Takke Düştü Kel Göründü !..
Tek mekanda geçen filmlerden biriyle daha karşınızdayız sinemaseverler.. Titrini pek sevmiyorum (pedofil) ama yönetmenliği iyi Bay Polanski, bizi "Hayalet Yazar"dan sonra "Vahşet"le karşı karşıya bırakıyor.
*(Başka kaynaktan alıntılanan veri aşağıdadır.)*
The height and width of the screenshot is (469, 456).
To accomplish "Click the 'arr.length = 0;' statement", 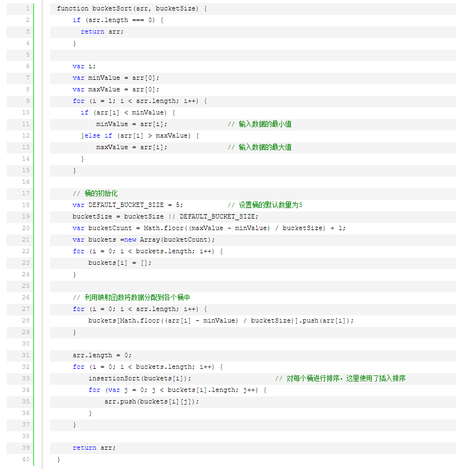I will tap(102, 356).
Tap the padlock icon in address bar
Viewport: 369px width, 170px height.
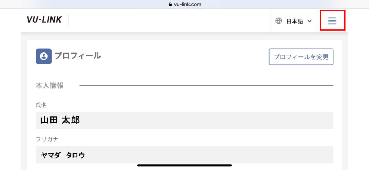[170, 4]
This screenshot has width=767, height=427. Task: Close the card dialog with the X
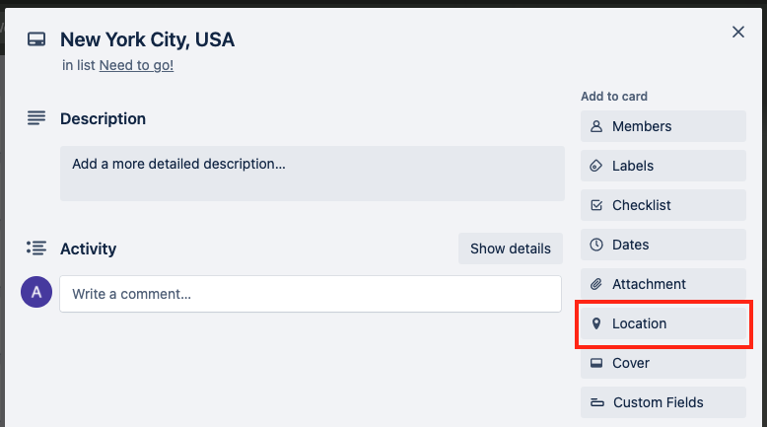pos(738,32)
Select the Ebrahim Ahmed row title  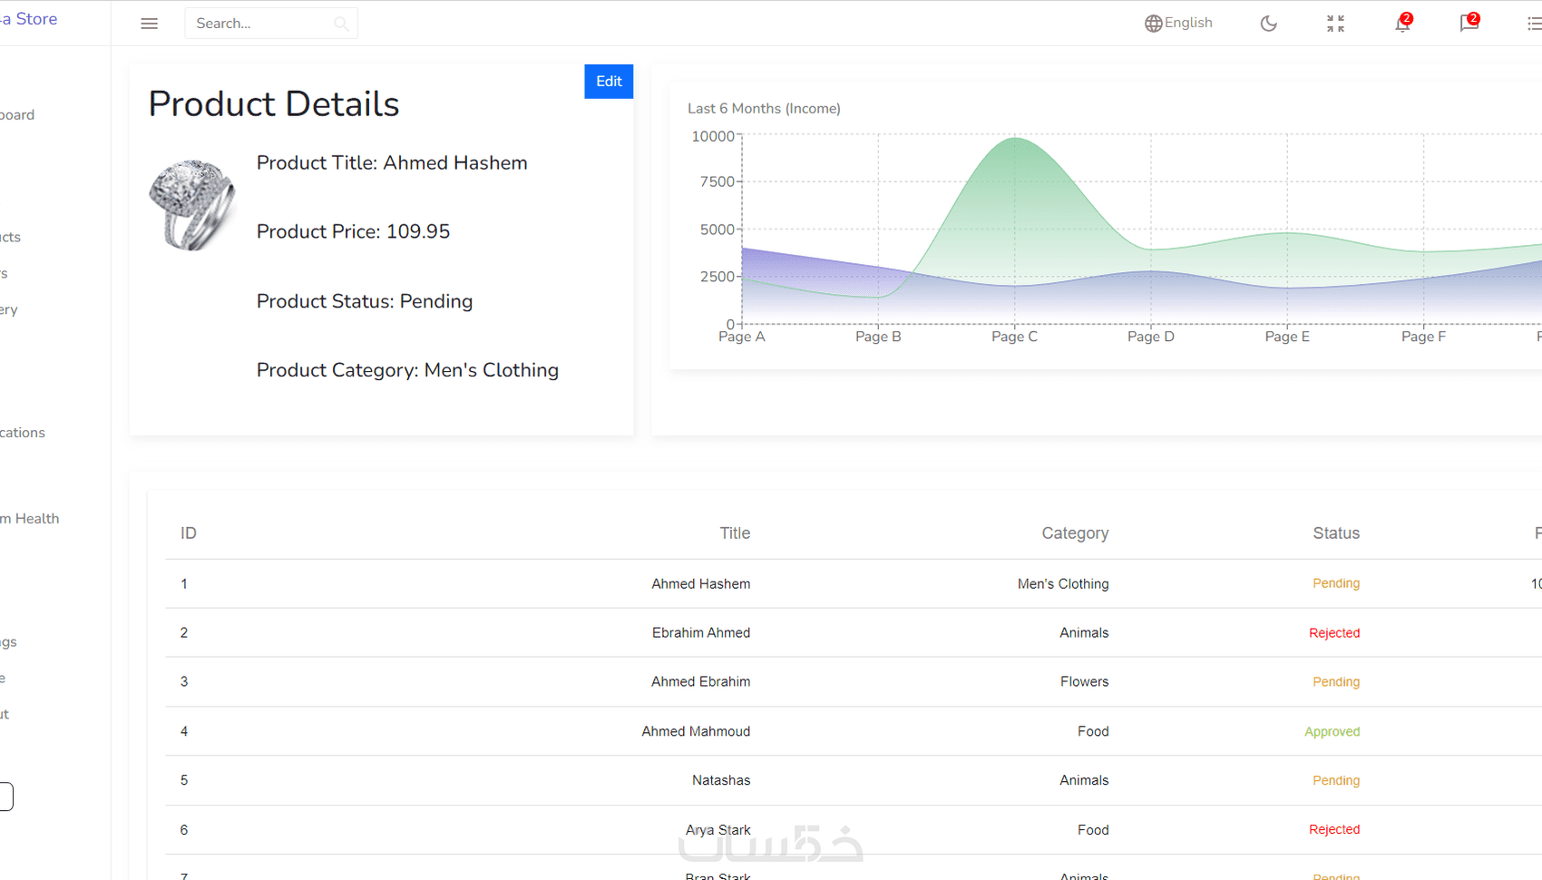pyautogui.click(x=700, y=633)
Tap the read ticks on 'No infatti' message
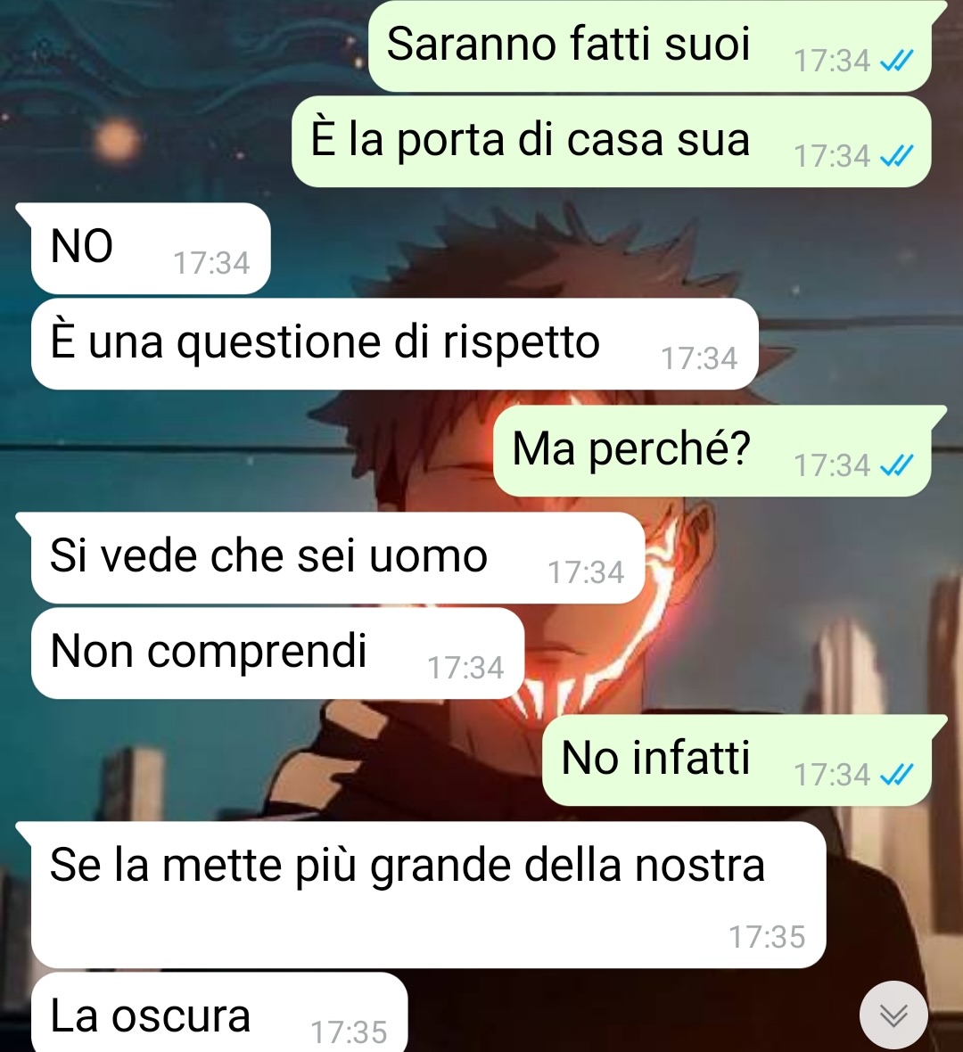Image resolution: width=963 pixels, height=1052 pixels. pyautogui.click(x=897, y=775)
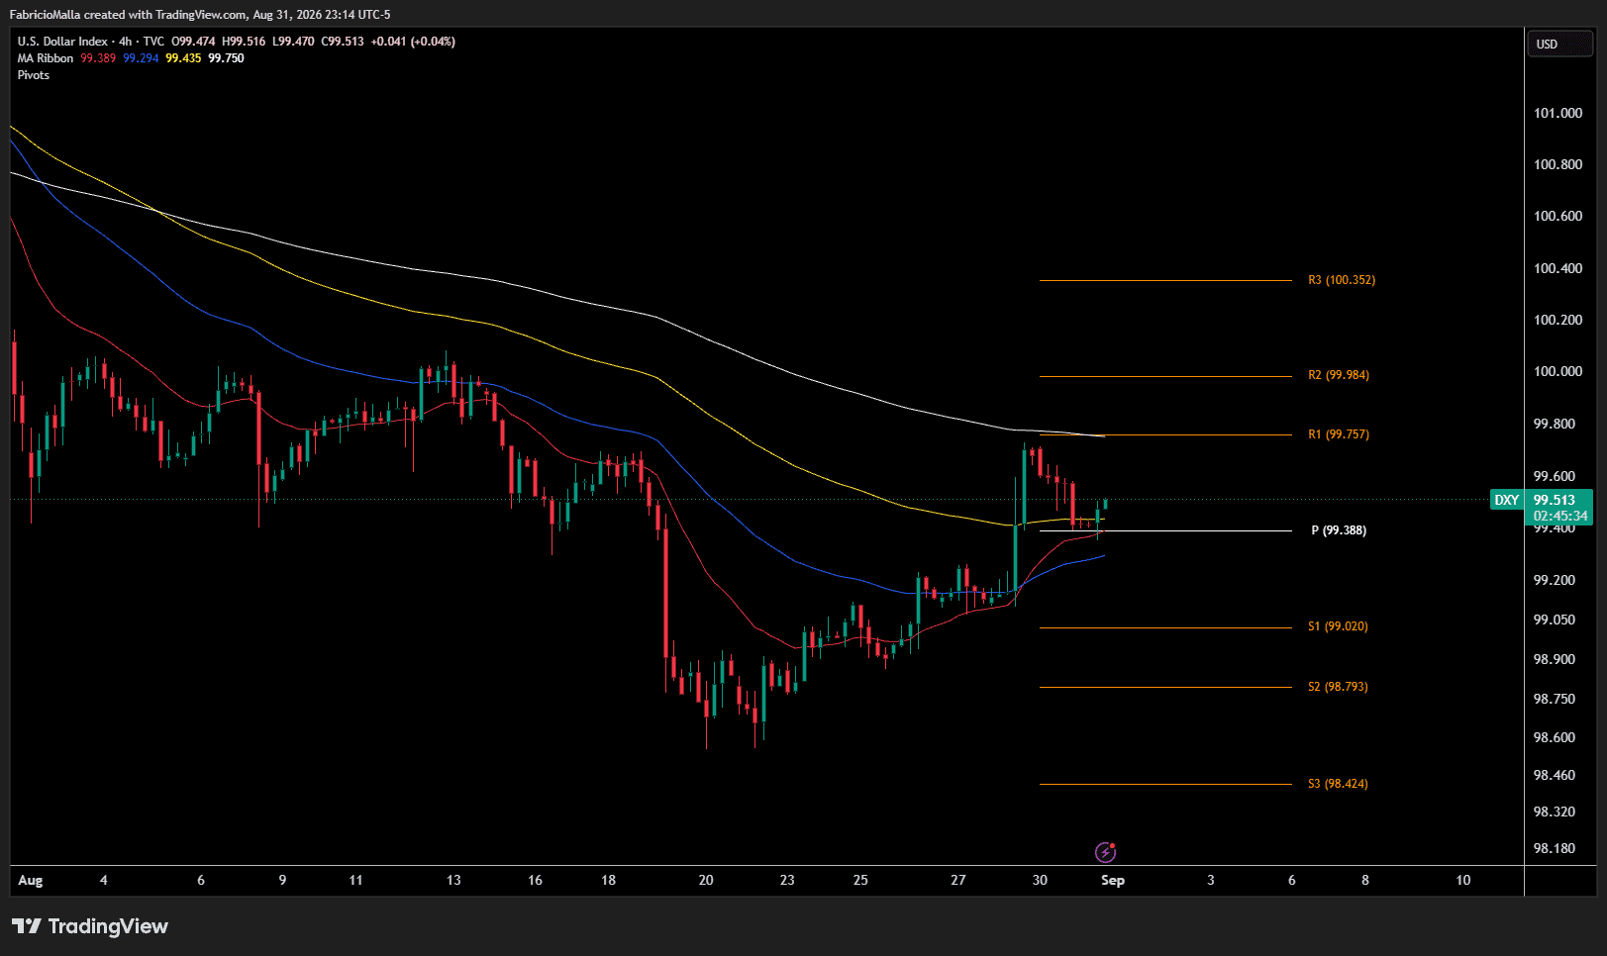Viewport: 1607px width, 956px height.
Task: Click the U.S. Dollar Index symbol title
Action: [x=62, y=42]
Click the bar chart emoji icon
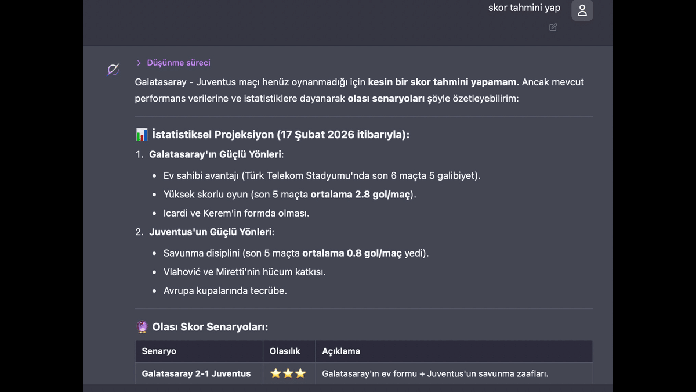This screenshot has width=696, height=392. 142,135
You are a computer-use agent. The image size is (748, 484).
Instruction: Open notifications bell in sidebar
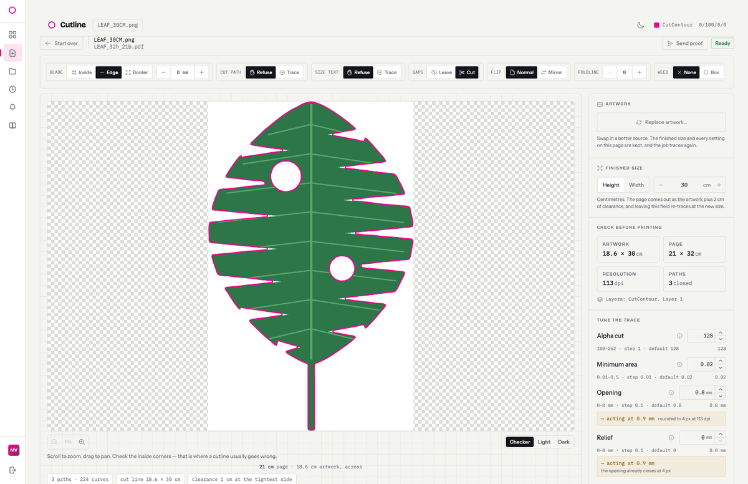pyautogui.click(x=12, y=107)
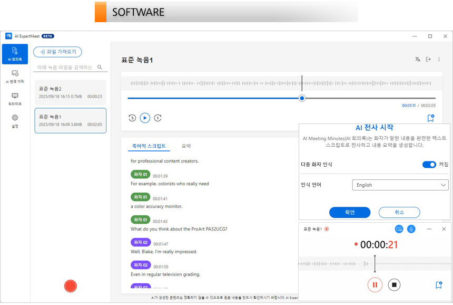
Task: Click the export icon next to translate
Action: click(x=428, y=60)
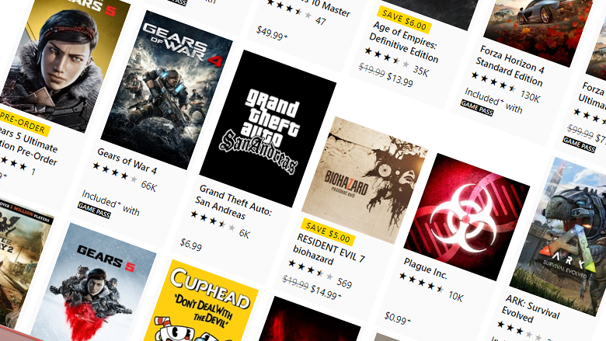Image resolution: width=606 pixels, height=341 pixels.
Task: Open the Resident Evil 7 biohazard cover image
Action: point(365,180)
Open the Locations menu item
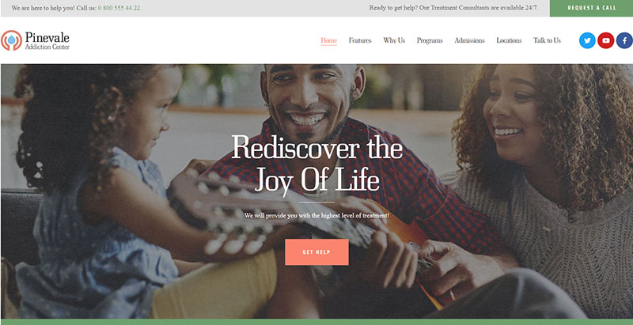Image resolution: width=633 pixels, height=325 pixels. coord(509,40)
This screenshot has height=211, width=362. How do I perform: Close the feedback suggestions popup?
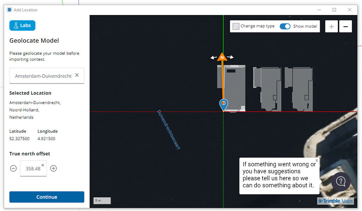[x=317, y=160]
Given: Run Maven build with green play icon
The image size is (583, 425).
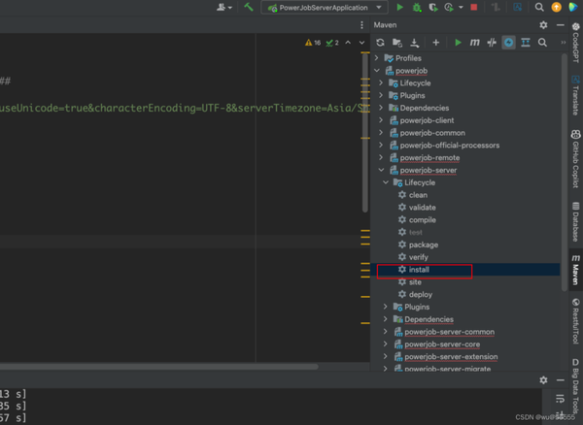Looking at the screenshot, I should 458,43.
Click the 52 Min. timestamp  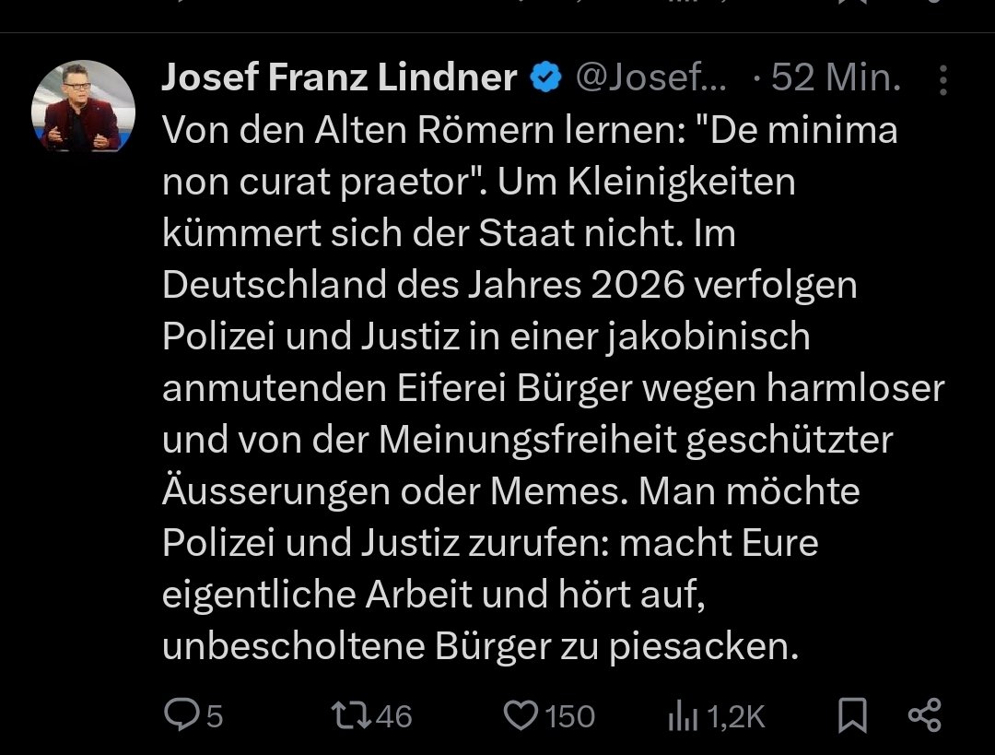837,79
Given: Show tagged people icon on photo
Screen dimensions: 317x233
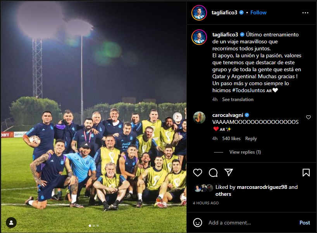Looking at the screenshot, I should [11, 223].
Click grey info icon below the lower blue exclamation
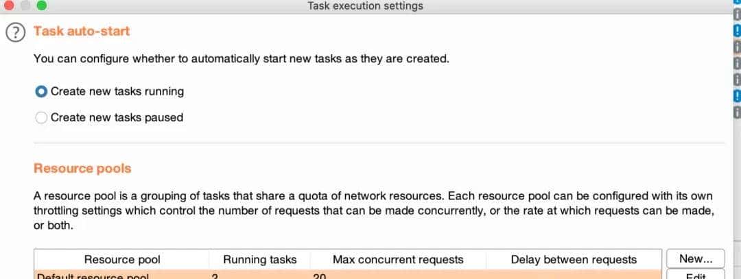This screenshot has width=741, height=279. pos(737,112)
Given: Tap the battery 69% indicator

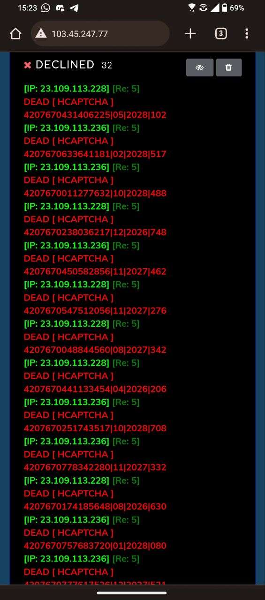Looking at the screenshot, I should pos(233,8).
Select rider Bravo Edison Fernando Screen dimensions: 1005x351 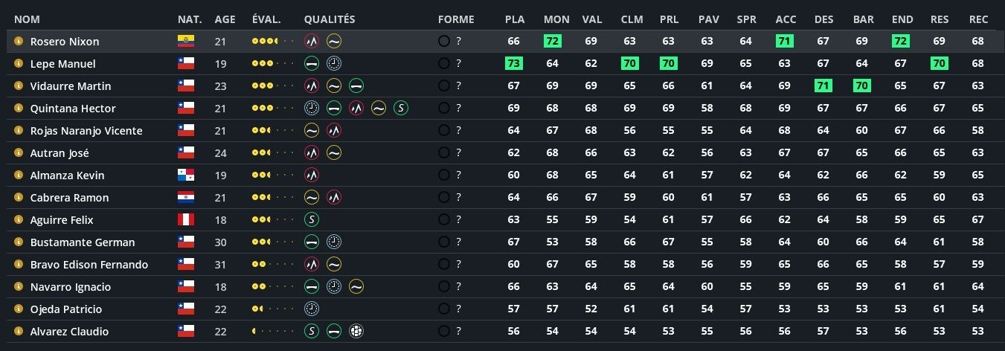point(89,265)
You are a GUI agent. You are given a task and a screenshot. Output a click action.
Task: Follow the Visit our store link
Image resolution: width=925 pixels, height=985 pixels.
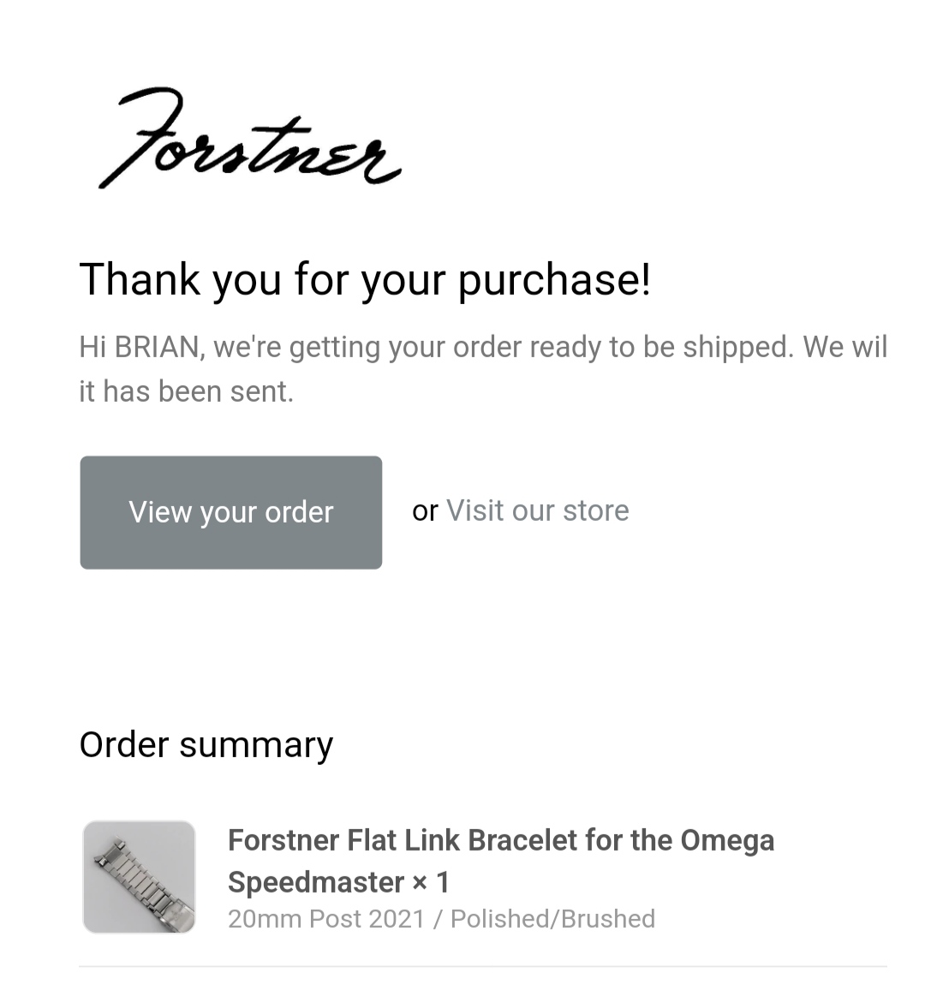pyautogui.click(x=537, y=510)
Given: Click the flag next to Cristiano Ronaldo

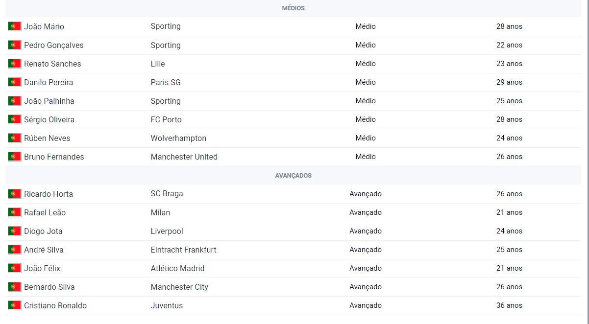Looking at the screenshot, I should point(15,305).

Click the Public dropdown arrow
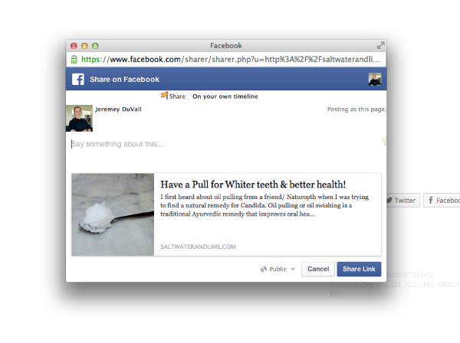293,270
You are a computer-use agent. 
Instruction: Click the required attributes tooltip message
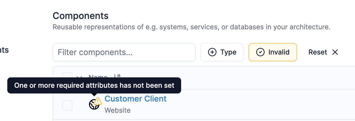(94, 85)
Evet film tek mekanda geçiyor, bu da beraberinde bir sıkıntı getiriyor, ama ilerledikçe oyunculuklara ve repliklere konsantre olursanız seksen dakikanın nasıl geçtiğini anlamıyorsunuz. İzledikten sonra "acep tiyatro oyunu mudur ?" diye düşündüm, araştırdım doğruymuş. Rahatlıkla sahnelenebilirmiş diye düşünürken onun da çoktan yapıldığını öğrendim. Bir de canlı canlı izlemek isterdim.. Neyse, gelelim filme :
Çocuklarının yaşadığı bir kakışma meselesinden dolayı, konuyu "uygar" çerçevede uzlaşma yoluyla halletmeyi amaçlayan son derece "uygar" yetişkinlerin biraraya gelmesi konu ediliyor. İlk başlarda "aman efendim ilkeller gibi çocuklarımızın tarafını tutmiyciiz tabiyki" diye başlayan diyaloglar, çeşitli aksilikler (Keyt Vinslet nasıl öyle ağız dolusu kustu ortaya anlamadım valla !), süperego zayıflatan lubrikantlar (18 yıllık single malt) ve nihayet egoların kendini göstermesiyle "vahşet tanrısı"nın zuhur etmesini adeta ibretten titreyerek temaşa ediyoruz.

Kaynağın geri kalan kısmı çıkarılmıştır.